The Hellboy movie franchise, much like the comic series on which it is based, is an oddball among others of its type. At a time when most comic book films are produced on a budget of upwards of $150 million, the two entries have cost Universal only $145 million combined. And while comic book films released by rival companies have set box office records (Spider-Man 2 in 2004, The Dark Knight this year), the Hellboy films perform modestly. The first one, in fact, failed to make a profit during its domestic theatrical run.

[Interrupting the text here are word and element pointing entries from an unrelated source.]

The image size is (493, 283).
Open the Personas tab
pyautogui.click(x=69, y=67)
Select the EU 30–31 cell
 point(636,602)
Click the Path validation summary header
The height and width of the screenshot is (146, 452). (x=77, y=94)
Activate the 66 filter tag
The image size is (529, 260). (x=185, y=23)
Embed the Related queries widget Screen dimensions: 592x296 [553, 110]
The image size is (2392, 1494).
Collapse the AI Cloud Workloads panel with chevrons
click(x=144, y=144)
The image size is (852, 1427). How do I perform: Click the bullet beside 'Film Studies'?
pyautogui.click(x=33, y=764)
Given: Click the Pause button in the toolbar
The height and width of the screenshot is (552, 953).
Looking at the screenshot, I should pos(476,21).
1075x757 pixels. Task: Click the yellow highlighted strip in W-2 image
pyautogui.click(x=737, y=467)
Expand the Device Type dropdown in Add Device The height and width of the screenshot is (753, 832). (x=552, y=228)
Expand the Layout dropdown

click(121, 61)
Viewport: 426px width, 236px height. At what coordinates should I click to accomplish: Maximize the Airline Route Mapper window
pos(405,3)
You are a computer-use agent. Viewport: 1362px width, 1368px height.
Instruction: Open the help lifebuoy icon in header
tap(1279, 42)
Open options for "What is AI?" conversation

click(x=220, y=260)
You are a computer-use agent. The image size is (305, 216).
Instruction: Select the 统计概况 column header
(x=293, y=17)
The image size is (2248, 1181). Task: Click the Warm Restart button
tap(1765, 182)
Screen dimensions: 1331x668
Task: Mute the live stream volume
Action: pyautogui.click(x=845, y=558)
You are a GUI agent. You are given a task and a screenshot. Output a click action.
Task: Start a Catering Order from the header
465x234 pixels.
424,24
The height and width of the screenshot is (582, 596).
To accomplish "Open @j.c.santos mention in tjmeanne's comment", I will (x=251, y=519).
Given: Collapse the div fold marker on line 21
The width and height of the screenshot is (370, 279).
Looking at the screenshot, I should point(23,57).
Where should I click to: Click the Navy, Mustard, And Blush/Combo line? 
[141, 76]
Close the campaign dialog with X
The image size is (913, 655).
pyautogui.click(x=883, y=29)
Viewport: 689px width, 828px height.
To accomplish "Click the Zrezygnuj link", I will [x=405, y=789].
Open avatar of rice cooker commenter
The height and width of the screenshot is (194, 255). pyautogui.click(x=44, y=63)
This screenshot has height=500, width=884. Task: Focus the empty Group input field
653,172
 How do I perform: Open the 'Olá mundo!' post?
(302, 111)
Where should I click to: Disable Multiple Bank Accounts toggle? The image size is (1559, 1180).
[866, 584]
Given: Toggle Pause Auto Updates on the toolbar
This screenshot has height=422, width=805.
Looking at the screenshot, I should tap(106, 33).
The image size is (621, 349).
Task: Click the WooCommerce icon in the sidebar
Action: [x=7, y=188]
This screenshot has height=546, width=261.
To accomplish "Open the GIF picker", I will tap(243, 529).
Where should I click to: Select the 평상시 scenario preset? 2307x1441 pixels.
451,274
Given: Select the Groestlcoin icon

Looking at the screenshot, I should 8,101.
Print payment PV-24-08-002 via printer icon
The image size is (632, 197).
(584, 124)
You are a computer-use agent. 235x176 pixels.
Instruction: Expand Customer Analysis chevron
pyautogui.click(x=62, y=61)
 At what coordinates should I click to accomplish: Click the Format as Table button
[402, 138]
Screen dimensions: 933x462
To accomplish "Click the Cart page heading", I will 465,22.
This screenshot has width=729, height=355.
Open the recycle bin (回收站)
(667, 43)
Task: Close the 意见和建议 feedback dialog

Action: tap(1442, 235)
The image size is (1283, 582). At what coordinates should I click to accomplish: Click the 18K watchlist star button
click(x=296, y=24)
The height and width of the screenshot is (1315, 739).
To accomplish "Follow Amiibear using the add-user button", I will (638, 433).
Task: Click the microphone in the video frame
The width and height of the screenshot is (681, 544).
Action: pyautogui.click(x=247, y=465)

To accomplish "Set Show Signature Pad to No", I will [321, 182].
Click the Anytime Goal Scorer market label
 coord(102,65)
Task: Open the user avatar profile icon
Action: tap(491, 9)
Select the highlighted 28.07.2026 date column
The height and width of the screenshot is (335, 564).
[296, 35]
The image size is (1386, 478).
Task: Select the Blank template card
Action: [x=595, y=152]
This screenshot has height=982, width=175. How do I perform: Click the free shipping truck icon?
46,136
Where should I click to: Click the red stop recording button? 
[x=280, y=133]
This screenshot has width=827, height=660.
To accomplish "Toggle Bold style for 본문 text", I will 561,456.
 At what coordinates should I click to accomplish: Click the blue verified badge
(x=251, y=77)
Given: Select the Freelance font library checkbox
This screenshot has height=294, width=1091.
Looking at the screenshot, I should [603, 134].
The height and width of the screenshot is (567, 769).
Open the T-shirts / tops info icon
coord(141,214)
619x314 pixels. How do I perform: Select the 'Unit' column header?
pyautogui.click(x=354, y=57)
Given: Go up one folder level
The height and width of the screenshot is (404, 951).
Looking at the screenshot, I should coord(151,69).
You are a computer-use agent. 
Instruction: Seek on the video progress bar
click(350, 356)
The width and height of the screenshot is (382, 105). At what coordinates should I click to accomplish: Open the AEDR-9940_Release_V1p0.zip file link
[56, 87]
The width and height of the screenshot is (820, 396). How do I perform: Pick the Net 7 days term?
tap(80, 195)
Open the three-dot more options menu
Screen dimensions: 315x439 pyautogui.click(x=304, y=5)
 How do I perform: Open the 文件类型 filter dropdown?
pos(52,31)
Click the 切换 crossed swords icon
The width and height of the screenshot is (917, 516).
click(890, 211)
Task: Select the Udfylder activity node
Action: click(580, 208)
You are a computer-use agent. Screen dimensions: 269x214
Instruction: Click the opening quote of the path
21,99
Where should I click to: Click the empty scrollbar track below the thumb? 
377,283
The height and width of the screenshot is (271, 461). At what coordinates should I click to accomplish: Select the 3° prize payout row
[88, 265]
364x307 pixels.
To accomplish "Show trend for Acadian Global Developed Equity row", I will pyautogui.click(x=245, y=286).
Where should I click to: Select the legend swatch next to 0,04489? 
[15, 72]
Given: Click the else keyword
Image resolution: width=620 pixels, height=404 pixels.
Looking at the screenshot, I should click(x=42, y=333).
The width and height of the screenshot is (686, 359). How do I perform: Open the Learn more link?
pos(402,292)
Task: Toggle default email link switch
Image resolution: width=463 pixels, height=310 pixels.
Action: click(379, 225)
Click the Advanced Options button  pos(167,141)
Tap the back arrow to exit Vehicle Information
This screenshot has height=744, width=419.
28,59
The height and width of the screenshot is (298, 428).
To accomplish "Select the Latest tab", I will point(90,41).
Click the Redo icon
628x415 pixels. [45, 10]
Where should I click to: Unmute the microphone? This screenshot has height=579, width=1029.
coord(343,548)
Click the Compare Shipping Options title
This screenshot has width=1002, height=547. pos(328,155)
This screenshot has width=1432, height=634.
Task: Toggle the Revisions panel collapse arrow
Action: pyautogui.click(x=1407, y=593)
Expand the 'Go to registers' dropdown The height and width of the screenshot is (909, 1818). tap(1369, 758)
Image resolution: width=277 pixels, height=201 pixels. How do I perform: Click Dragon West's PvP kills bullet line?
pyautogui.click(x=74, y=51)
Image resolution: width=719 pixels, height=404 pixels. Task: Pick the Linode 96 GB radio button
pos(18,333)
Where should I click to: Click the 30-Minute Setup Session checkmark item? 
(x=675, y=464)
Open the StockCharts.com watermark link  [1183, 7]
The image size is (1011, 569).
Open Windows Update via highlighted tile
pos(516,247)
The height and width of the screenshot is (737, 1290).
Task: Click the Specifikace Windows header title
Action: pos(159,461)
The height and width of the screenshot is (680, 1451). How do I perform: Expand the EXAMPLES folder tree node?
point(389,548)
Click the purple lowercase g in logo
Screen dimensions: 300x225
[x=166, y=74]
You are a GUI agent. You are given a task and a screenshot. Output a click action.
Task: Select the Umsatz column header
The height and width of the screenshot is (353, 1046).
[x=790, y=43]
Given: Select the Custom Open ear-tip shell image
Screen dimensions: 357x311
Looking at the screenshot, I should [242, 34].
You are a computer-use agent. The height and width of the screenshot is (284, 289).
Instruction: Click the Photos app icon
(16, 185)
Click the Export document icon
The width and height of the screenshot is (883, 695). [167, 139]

So the existence of Hellboy II: The Golden Army is an anomaly even before you get to its content. If you missed the first one, Hellboy (Ron Perlman) is the fitting codename of a secret government operative who was discovered as a child by a British/American special ops unit during the Second World War. Hellboy is a demon of some sort who was “adopted” by humans at such a young age that he has completely assimilated – or would like to. He keeps his horns shaved down to blunt ridges, has a number of pet cats, and winces at the mere thought of putting peroxide in his wounds. He even has a normal human girlfriend, Liz Sherman (Selma Blair), though it could be pointed out that this normal human girlfriend has the ability to create and control fire with her mind.
Hellboy leads a team of outcasts who investigate paranormal activity for the U.S. government. In other words, they kill monsters. Abe Sapien (Doug Jones, replacing David Hyde Pierce from the first film) is the team’s clairvoyant who also happens to be some sort of fish monster, Liz blows things up, and Hellboy has a really big gun. They’re chaperoned by Tom Manning (Jeffrey Tambor), who tries to keep them all happy while keeping their existence a secret.
Sick of living life in the shadows, Hellboy wants to join the human society he emulates. Moreover, he wants to be appreciated for consistently saving the world, so he starts purposely exposing the team to the public and the media, hoping for the love and fame he feels he deserves. Much to his chagrin, his physical appearance seems to alienate people more than his saving the world endears them to him. Meanwhile, Liz soon learns she is pregnant (I don’t really want to think about the logistics of that) and, naturally, villains are hatching plots to destroy the world.
It seems that eons ago, elves and humans fought over land but eventually reached a truce by dividing the elves’ crown of power into three parts – this idea apparently coming after they read a J.R.R. Tolkien book. Now Nuada (Jake Goss), the rebellious prince of the elven empire, wants to reassemble the crown and exterminate mankind. Before he can finish putting the crown back together, his sister Nuala (Anna Walton) runs off with her piece. You can probably figure out where the plot goes from here, with Hellboy and crew wandering around lots of fascinating set pieces with some monsters jumping out at them every once in a while.
Director Guillermo Del Toro said in a recent interview with Entertainment Weekly that, regarding the style-vs-substance question, his view was that the style should be the substance. This remark makes sense when considering his previous film, Pan’s Labyrinth, wherein a girl’s fantasy life mirrors her real-life problems, with a hefty dose of Spanish Civil War politics thrown in. But it’s a mistake to assume that if a film is stylized enough, it will acquire substance by osmosis, and that’s just what Del Toro does here. The costume and character design of the film is excellent, but it’s hard to pay attention to a film whose main focus is the way it looks.
I don’t mean to imply that Hellboy II is a poor film, but on occasion my mind did wander because it had little else with which to occupy its time. With a plot pieced together from every fantasy story ever told and characters that, with the exception of Hellboy, fall somewhere on the other side of interesting, the film fails to maintain interest for all of its two-hour runtime. It’s odd that Del Toro, who also wrote the story with comic creator Mike Mignola, tries his best to turn Hellboy II into an ensemble film, as Hellboy not only shares his name with the title of the film, but is by far the most fascinating character of the bunch. The hyper-intellectual Abe seems to have worn out his appeal in the first film, and Blair, as Liz, insists on speaking in a flat monotone. Manning is just a regular human in over his head, and honestly, who cares about all that elf nonsense?
The film is not without its wit and imagination, though, providing an often fun and even original take on the concept of the superhero. Hellboy is a great character, one who is all too conscious of his superhero status and whose attempts to live up to this ideal often end in amusing gaffes. He navigates his way through a fantastic world of demons, elves, and ancient robot armies doing his best imitation of a wise-cracking Dirty Harry and rarely accomplishing the coolness he tries to evoke with his trench coat and one-liners. He may save the day, but his screw-ups along the way make him, ironically, more human than most other superheroes; we’re talking about a hero whose only catchphrase is “Oh, crap.”
Like this week’s X-Files: I Want to Believe, Hellboy II: The Golden Army is a relatively small-budgeted picture with modest expectations. It is a little bland but, in the development of its title character, strays far enough off the beaten path to remain distinct from other superhero films, which is more than I can say for Marvel Studio’s formulaic summer releases Iron Man and The Incredible Hulk. If you’ve already seen The Dark Knight and you’re looking to get some more superhero in before the summer ends, the outcasts of Hellboy II could use your support.